BEGIN Dataset excerpts
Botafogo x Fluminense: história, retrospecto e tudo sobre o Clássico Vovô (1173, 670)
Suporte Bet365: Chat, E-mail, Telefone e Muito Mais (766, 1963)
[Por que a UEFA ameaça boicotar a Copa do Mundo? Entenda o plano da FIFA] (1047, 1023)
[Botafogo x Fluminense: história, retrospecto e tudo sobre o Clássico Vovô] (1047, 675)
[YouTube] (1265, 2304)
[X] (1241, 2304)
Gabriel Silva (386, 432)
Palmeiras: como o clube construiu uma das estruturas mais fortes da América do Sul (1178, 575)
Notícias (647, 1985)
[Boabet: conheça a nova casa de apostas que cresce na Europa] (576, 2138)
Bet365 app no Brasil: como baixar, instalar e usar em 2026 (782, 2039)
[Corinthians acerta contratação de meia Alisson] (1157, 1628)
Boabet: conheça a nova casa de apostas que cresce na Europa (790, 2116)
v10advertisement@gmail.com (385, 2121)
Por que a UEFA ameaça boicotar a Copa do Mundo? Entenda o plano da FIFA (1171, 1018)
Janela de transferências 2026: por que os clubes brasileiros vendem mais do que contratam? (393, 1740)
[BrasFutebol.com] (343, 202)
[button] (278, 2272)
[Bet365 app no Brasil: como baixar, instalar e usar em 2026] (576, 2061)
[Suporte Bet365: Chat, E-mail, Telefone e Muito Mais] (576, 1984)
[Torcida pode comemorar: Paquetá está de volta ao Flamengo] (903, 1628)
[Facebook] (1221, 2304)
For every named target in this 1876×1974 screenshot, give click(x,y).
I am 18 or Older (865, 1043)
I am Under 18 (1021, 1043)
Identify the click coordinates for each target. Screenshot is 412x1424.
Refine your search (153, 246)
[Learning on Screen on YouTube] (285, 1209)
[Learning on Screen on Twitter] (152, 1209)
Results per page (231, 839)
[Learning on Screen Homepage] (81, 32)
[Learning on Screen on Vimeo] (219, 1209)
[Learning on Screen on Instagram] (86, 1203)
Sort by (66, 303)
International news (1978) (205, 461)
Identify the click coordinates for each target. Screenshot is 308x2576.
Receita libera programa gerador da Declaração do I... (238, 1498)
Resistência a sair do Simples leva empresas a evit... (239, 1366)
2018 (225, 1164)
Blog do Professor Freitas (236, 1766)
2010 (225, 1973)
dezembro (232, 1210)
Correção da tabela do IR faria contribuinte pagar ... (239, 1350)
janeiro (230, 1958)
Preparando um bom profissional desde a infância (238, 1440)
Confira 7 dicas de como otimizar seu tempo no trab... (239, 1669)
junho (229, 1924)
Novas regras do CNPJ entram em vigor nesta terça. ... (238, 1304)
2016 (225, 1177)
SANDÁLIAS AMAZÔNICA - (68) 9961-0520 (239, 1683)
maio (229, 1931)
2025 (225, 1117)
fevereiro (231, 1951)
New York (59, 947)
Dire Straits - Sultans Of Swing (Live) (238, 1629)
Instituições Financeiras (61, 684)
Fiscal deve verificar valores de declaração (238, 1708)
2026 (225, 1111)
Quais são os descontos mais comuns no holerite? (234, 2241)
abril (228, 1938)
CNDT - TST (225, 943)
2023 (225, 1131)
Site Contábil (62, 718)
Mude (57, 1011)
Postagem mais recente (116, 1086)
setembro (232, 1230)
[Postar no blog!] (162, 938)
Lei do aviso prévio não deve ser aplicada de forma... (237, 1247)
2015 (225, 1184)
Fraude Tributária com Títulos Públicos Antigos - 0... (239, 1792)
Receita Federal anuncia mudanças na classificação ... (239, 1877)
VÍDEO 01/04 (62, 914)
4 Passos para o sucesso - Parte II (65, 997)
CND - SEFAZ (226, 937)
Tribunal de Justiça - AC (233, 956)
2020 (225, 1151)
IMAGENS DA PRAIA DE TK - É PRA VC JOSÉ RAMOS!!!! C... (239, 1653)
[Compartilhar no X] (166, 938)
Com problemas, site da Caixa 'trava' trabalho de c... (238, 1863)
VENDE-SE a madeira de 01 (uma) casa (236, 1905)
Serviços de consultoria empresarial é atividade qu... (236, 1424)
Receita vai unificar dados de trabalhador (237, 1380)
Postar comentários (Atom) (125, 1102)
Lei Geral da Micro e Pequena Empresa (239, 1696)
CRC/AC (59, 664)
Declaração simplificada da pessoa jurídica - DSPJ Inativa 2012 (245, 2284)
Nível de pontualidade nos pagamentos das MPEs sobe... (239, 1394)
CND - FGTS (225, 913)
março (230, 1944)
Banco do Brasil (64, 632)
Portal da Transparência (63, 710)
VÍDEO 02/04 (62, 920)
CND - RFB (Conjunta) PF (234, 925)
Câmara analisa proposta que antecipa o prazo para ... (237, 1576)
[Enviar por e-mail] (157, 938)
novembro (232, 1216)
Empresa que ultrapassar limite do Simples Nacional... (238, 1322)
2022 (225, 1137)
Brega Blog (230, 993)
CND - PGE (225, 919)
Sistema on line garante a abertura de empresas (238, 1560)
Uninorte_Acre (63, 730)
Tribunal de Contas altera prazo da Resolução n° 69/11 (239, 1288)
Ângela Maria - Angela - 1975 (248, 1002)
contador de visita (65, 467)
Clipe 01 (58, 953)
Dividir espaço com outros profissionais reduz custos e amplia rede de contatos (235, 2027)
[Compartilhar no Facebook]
END Dataset excerpts
*Problem requirements*: All of the entries above are to be printed again exactly.

*Finished task*:
Botafogo x Fluminense: história, retrospecto e tudo sobre o Clássico Vovô (1173, 670)
Suporte Bet365: Chat, E-mail, Telefone e Muito Mais (766, 1963)
[Por que a UEFA ameaça boicotar a Copa do Mundo? Entenda o plano da FIFA] (1047, 1023)
[Botafogo x Fluminense: história, retrospecto e tudo sobre o Clássico Vovô] (1047, 675)
[YouTube] (1265, 2304)
[X] (1241, 2304)
Gabriel Silva (386, 432)
Palmeiras: como o clube construiu uma das estruturas mais fortes da América do Sul (1178, 575)
Notícias (647, 1985)
[Boabet: conheça a nova casa de apostas que cresce na Europa] (576, 2138)
Bet365 app no Brasil: como baixar, instalar e usar em 2026 (782, 2039)
[Corinthians acerta contratação de meia Alisson] (1157, 1628)
Boabet: conheça a nova casa de apostas que cresce na Europa (790, 2116)
v10advertisement@gmail.com (385, 2121)
Por que a UEFA ameaça boicotar a Copa do Mundo? Entenda o plano da FIFA (1171, 1018)
Janela de transferências 2026: por que os clubes brasileiros vendem mais do que contratam? (393, 1740)
[BrasFutebol.com] (343, 202)
[button] (278, 2272)
[Bet365 app no Brasil: como baixar, instalar e usar em 2026] (576, 2061)
[Suporte Bet365: Chat, E-mail, Telefone e Muito Mais] (576, 1984)
[Torcida pode comemorar: Paquetá está de volta ao Flamengo] (903, 1628)
[Facebook] (1221, 2304)
For every named target in this 1876×1974 screenshot, give click(x,y).
I am 18 or Older (865, 1043)
I am Under 18 (1021, 1043)
Identify the click coordinates for each target. Screenshot is 412x1424.
Refine your search (153, 246)
[Learning on Screen on YouTube] (285, 1209)
[Learning on Screen on Twitter] (152, 1209)
Results per page (231, 839)
[Learning on Screen Homepage] (81, 32)
[Learning on Screen on Vimeo] (219, 1209)
[Learning on Screen on Instagram] (86, 1203)
Sort by (66, 303)
International news (1978) (205, 461)
Identify the click coordinates for each target. Screenshot is 308x2576.
Receita libera programa gerador da Declaração do I... (238, 1498)
Resistência a sair do Simples leva empresas a evit... (239, 1366)
2018 (225, 1164)
Blog do Professor Freitas (236, 1766)
2010 (225, 1973)
dezembro (232, 1210)
Correção da tabela do IR faria contribuinte pagar ... (239, 1350)
janeiro (230, 1958)
Preparando um bom profissional desde a infância (238, 1440)
Confira 7 dicas de como otimizar seu tempo no trab... (239, 1669)
junho (229, 1924)
Novas regras do CNPJ entram em vigor nesta terça. ... (238, 1304)
2016 (225, 1177)
SANDÁLIAS AMAZÔNICA - (68) 9961-0520 (239, 1683)
maio (229, 1931)
2025 (225, 1117)
fevereiro (231, 1951)
New York (59, 947)
Dire Straits - Sultans Of Swing (Live) (238, 1629)
Instituições Financeiras (61, 684)
Fiscal deve verificar valores de declaração (238, 1708)
2026 (225, 1111)
Quais são os descontos mais comuns no holerite? (234, 2241)
abril (228, 1938)
CNDT - TST (225, 943)
2023 (225, 1131)
Site Contábil (62, 718)
Mude (57, 1011)
Postagem mais recente (116, 1086)
setembro (232, 1230)
[Postar no blog!] (162, 938)
Lei do aviso prévio não deve ser aplicada de forma... (237, 1247)
2015 (225, 1184)
Fraude Tributária com Títulos Públicos Antigos - 0... (239, 1792)
Receita Federal anuncia mudanças na classificação ... (239, 1877)
VÍDEO 01/04 (62, 914)
4 Passos para o sucesso - Parte II (65, 997)
CND - SEFAZ (226, 937)
Tribunal de Justiça - AC (233, 956)
2020 (225, 1151)
IMAGENS DA PRAIA DE TK - É PRA VC JOSÉ RAMOS!!!! C... (239, 1653)
[Compartilhar no X] (166, 938)
Com problemas, site da Caixa 'trava' trabalho de c... (238, 1863)
VENDE-SE a madeira de 01 (uma) casa (236, 1905)
Serviços de consultoria empresarial é atividade qu... (236, 1424)
Receita vai unificar dados de trabalhador (237, 1380)
Postar comentários (Atom) (125, 1102)
Lei Geral da Micro e Pequena Empresa (239, 1696)
CRC/AC (59, 664)
Declaração simplificada da pessoa jurídica - DSPJ Inativa 2012 (245, 2284)
Nível de pontualidade nos pagamentos das MPEs sobe... (239, 1394)
CND - FGTS (225, 913)
março (230, 1944)
Banco do Brasil (64, 632)
Portal da Transparência (63, 710)
VÍDEO 02/04 (62, 920)
CND - RFB (Conjunta) PF (234, 925)
Câmara analisa proposta que antecipa o prazo para ... (237, 1576)
[Enviar por e-mail] (157, 938)
novembro (232, 1216)
Empresa que ultrapassar limite do Simples Nacional... (238, 1322)
2022 (225, 1137)
Brega Blog (230, 993)
CND - PGE (225, 919)
Sistema on line garante a abertura de empresas (238, 1560)
Uninorte_Acre (63, 730)
Tribunal de Contas altera prazo da Resolução n° 69/11 (239, 1288)
Ângela Maria - Angela - 1975 (248, 1002)
contador de visita (65, 467)
Clipe 01 (58, 953)
Dividir espaço com outros profissionais reduz custos e amplia rede de contatos (235, 2027)
[Compartilhar no Facebook]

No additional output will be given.